-- Start TASK INPUT --
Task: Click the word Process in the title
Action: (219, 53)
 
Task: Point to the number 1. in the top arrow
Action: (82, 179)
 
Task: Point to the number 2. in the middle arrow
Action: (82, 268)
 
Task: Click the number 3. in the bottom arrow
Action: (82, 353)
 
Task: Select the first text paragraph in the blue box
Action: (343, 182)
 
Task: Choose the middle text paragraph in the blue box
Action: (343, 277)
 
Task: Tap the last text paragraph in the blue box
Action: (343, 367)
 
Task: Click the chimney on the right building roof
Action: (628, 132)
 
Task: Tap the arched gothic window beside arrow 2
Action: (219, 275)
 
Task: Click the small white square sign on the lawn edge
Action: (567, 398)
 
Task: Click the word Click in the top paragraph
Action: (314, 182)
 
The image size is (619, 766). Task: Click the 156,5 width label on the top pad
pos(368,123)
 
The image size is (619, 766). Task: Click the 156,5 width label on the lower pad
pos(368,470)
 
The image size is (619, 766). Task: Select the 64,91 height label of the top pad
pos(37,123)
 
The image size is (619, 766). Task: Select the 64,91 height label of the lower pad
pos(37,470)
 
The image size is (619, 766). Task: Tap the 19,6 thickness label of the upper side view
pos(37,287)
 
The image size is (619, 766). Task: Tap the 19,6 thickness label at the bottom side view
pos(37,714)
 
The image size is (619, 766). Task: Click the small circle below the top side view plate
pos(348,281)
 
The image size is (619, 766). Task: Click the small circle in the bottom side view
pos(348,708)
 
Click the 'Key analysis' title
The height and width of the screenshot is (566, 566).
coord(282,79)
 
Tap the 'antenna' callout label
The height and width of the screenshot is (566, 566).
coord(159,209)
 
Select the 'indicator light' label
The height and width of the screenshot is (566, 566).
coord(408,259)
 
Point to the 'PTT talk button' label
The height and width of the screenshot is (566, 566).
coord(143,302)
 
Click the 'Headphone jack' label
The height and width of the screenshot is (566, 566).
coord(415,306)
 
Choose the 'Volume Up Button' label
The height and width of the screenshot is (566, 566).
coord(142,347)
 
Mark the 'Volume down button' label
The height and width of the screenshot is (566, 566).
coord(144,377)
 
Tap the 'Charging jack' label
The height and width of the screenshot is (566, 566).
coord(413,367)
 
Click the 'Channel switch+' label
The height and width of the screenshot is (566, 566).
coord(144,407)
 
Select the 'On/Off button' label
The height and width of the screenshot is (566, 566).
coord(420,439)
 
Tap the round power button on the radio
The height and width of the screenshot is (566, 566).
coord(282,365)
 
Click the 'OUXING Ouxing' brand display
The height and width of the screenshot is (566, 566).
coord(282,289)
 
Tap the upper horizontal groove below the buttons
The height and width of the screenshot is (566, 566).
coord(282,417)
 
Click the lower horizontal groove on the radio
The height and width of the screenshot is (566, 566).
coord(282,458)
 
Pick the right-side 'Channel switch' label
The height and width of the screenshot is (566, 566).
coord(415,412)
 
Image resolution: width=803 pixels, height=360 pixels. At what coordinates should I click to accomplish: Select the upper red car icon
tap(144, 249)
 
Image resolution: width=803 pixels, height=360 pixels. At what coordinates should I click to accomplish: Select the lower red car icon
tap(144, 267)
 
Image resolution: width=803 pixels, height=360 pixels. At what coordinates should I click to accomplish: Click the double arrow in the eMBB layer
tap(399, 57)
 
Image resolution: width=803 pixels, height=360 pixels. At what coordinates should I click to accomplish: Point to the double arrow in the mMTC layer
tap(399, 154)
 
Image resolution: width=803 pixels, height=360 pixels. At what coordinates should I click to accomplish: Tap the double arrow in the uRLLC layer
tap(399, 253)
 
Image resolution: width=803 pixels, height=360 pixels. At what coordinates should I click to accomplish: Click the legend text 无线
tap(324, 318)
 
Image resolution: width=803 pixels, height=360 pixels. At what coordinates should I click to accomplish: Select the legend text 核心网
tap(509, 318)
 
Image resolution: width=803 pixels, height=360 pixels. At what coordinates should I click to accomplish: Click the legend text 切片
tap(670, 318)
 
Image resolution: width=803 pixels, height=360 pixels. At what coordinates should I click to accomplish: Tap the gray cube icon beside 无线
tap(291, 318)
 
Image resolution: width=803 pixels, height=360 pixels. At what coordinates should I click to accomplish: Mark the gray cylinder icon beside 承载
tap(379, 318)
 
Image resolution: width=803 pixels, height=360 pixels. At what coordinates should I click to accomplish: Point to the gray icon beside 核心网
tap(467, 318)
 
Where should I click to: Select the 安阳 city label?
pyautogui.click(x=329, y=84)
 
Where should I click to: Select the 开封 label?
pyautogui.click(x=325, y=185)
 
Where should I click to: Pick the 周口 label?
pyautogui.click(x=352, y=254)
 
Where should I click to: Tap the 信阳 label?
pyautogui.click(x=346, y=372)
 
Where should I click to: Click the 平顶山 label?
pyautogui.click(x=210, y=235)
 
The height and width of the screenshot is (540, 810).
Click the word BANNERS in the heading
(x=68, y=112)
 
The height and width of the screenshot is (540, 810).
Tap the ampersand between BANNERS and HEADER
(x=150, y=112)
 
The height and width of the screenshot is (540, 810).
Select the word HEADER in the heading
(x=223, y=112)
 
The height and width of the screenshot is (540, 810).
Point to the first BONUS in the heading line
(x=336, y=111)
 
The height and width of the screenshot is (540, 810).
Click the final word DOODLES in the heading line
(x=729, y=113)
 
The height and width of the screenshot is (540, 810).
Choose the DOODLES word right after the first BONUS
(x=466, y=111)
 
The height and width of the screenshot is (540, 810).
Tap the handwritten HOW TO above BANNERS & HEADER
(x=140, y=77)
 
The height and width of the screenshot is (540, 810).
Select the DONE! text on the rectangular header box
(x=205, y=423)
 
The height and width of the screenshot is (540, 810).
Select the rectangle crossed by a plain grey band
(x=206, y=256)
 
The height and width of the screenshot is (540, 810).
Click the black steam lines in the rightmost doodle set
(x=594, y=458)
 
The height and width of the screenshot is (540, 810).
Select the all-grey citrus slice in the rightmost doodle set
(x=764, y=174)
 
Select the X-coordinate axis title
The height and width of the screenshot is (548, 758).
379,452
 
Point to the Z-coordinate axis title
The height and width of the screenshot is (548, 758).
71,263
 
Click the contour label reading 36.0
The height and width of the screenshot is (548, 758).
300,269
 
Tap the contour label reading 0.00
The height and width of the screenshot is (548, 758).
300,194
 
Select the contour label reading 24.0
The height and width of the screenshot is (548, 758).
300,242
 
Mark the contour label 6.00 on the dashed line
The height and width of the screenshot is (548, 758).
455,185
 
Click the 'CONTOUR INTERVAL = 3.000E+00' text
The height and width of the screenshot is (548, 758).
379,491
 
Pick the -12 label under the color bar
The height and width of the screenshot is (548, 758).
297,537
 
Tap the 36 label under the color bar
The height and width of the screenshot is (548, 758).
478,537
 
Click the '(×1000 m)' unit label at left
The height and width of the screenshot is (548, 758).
-- End TASK INPUT --
THE EXERCISE »
Can you give every line of the items above as a JSON list of strings, with one string per line and the blank lines left out?

COMPLETED EXERCISE »
[
  "Task: Click the word Process in the title",
  "Action: (219, 53)",
  "Task: Point to the number 1. in the top arrow",
  "Action: (82, 179)",
  "Task: Point to the number 2. in the middle arrow",
  "Action: (82, 268)",
  "Task: Click the number 3. in the bottom arrow",
  "Action: (82, 353)",
  "Task: Select the first text paragraph in the blue box",
  "Action: (343, 182)",
  "Task: Choose the middle text paragraph in the blue box",
  "Action: (343, 277)",
  "Task: Tap the last text paragraph in the blue box",
  "Action: (343, 367)",
  "Task: Click the chimney on the right building roof",
  "Action: (628, 132)",
  "Task: Tap the arched gothic window beside arrow 2",
  "Action: (219, 275)",
  "Task: Click the small white square sign on the lawn edge",
  "Action: (567, 398)",
  "Task: Click the word Click in the top paragraph",
  "Action: (314, 182)",
  "The image size is (619, 766). Task: Click the 156,5 width label on the top pad",
  "pos(368,123)",
  "The image size is (619, 766). Task: Click the 156,5 width label on the lower pad",
  "pos(368,470)",
  "The image size is (619, 766). Task: Select the 64,91 height label of the top pad",
  "pos(37,123)",
  "The image size is (619, 766). Task: Select the 64,91 height label of the lower pad",
  "pos(37,470)",
  "The image size is (619, 766). Task: Tap the 19,6 thickness label of the upper side view",
  "pos(37,287)",
  "The image size is (619, 766). Task: Tap the 19,6 thickness label at the bottom side view",
  "pos(37,714)",
  "The image size is (619, 766). Task: Click the small circle below the top side view plate",
  "pos(348,281)",
  "The image size is (619, 766). Task: Click the small circle in the bottom side view",
  "pos(348,708)",
  "Click the 'Key analysis' title",
  "The height and width of the screenshot is (566, 566).",
  "coord(282,79)",
  "Tap the 'antenna' callout label",
  "The height and width of the screenshot is (566, 566).",
  "coord(159,209)",
  "Select the 'indicator light' label",
  "The height and width of the screenshot is (566, 566).",
  "coord(408,259)",
  "Point to the 'PTT talk button' label",
  "The height and width of the screenshot is (566, 566).",
  "coord(143,302)",
  "Click the 'Headphone jack' label",
  "The height and width of the screenshot is (566, 566).",
  "coord(415,306)",
  "Choose the 'Volume Up Button' label",
  "The height and width of the screenshot is (566, 566).",
  "coord(142,347)",
  "Mark the 'Volume down button' label",
  "The height and width of the screenshot is (566, 566).",
  "coord(144,377)",
  "Tap the 'Charging jack' label",
  "The height and width of the screenshot is (566, 566).",
  "coord(413,367)",
  "Click the 'Channel switch+' label",
  "The height and width of the screenshot is (566, 566).",
  "coord(144,407)",
  "Select the 'On/Off button' label",
  "The height and width of the screenshot is (566, 566).",
  "coord(420,439)",
  "Tap the round power button on the radio",
  "The height and width of the screenshot is (566, 566).",
  "coord(282,365)",
  "Click the 'OUXING Ouxing' brand display",
  "The height and width of the screenshot is (566, 566).",
  "coord(282,289)",
  "Tap the upper horizontal groove below the buttons",
  "The height and width of the screenshot is (566, 566).",
  "coord(282,417)",
  "Click the lower horizontal groove on the radio",
  "The height and width of the screenshot is (566, 566).",
  "coord(282,458)",
  "Pick the right-side 'Channel switch' label",
  "The height and width of the screenshot is (566, 566).",
  "coord(415,412)",
  "Image resolution: width=803 pixels, height=360 pixels. At what coordinates should I click to accomplish: Select the upper red car icon",
  "tap(144, 249)",
  "Image resolution: width=803 pixels, height=360 pixels. At what coordinates should I click to accomplish: Select the lower red car icon",
  "tap(144, 267)",
  "Image resolution: width=803 pixels, height=360 pixels. At what coordinates should I click to accomplish: Click the double arrow in the eMBB layer",
  "tap(399, 57)",
  "Image resolution: width=803 pixels, height=360 pixels. At what coordinates should I click to accomplish: Point to the double arrow in the mMTC layer",
  "tap(399, 154)",
  "Image resolution: width=803 pixels, height=360 pixels. At what coordinates should I click to accomplish: Tap the double arrow in the uRLLC layer",
  "tap(399, 253)",
  "Image resolution: width=803 pixels, height=360 pixels. At what coordinates should I click to accomplish: Click the legend text 无线",
  "tap(324, 318)",
  "Image resolution: width=803 pixels, height=360 pixels. At what coordinates should I click to accomplish: Select the legend text 核心网",
  "tap(509, 318)",
  "Image resolution: width=803 pixels, height=360 pixels. At what coordinates should I click to accomplish: Click the legend text 切片",
  "tap(670, 318)",
  "Image resolution: width=803 pixels, height=360 pixels. At what coordinates should I click to accomplish: Tap the gray cube icon beside 无线",
  "tap(291, 318)",
  "Image resolution: width=803 pixels, height=360 pixels. At what coordinates should I click to accomplish: Mark the gray cylinder icon beside 承载",
  "tap(379, 318)",
  "Image resolution: width=803 pixels, height=360 pixels. At what coordinates should I click to accomplish: Point to the gray icon beside 核心网",
  "tap(467, 318)",
  "Where should I click to: Select the 安阳 city label?",
  "pyautogui.click(x=329, y=84)",
  "Where should I click to: Select the 开封 label?",
  "pyautogui.click(x=325, y=185)",
  "Where should I click to: Pick the 周口 label?",
  "pyautogui.click(x=352, y=254)",
  "Where should I click to: Tap the 信阳 label?",
  "pyautogui.click(x=346, y=372)",
  "Where should I click to: Click the 平顶山 label?",
  "pyautogui.click(x=210, y=235)",
  "The height and width of the screenshot is (540, 810).",
  "Click the word BANNERS in the heading",
  "(x=68, y=112)",
  "The height and width of the screenshot is (540, 810).",
  "Tap the ampersand between BANNERS and HEADER",
  "(x=150, y=112)",
  "The height and width of the screenshot is (540, 810).",
  "Select the word HEADER in the heading",
  "(x=223, y=112)",
  "The height and width of the screenshot is (540, 810).",
  "Point to the first BONUS in the heading line",
  "(x=336, y=111)",
  "The height and width of the screenshot is (540, 810).",
  "Click the final word DOODLES in the heading line",
  "(x=729, y=113)",
  "The height and width of the screenshot is (540, 810).",
  "Choose the DOODLES word right after the first BONUS",
  "(x=466, y=111)",
  "The height and width of the screenshot is (540, 810).",
  "Tap the handwritten HOW TO above BANNERS & HEADER",
  "(x=140, y=77)",
  "The height and width of the screenshot is (540, 810).",
  "Select the DONE! text on the rectangular header box",
  "(x=205, y=423)",
  "The height and width of the screenshot is (540, 810).",
  "Select the rectangle crossed by a plain grey band",
  "(x=206, y=256)",
  "The height and width of the screenshot is (540, 810).",
  "Click the black steam lines in the rightmost doodle set",
  "(x=594, y=458)",
  "The height and width of the screenshot is (540, 810).",
  "Select the all-grey citrus slice in the rightmost doodle set",
  "(x=764, y=174)",
  "Select the X-coordinate axis title",
  "The height and width of the screenshot is (548, 758).",
  "379,452",
  "Point to the Z-coordinate axis title",
  "The height and width of the screenshot is (548, 758).",
  "71,263",
  "Click the contour label reading 36.0",
  "The height and width of the screenshot is (548, 758).",
  "300,269",
  "Tap the contour label reading 0.00",
  "The height and width of the screenshot is (548, 758).",
  "300,194",
  "Select the contour label reading 24.0",
  "The height and width of the screenshot is (548, 758).",
  "300,242",
  "Mark the contour label 6.00 on the dashed line",
  "The height and width of the screenshot is (548, 758).",
  "455,185",
  "Click the 'CONTOUR INTERVAL = 3.000E+00' text",
  "The height and width of the screenshot is (548, 758).",
  "379,491",
  "Pick the -12 label under the color bar",
  "The height and width of the screenshot is (548, 758).",
  "297,537",
  "Tap the 36 label under the color bar",
  "The height and width of the screenshot is (548, 758).",
  "478,537",
  "Click the '(×1000 m)' unit label at left",
  "The height and width of the screenshot is (548, 758)."
]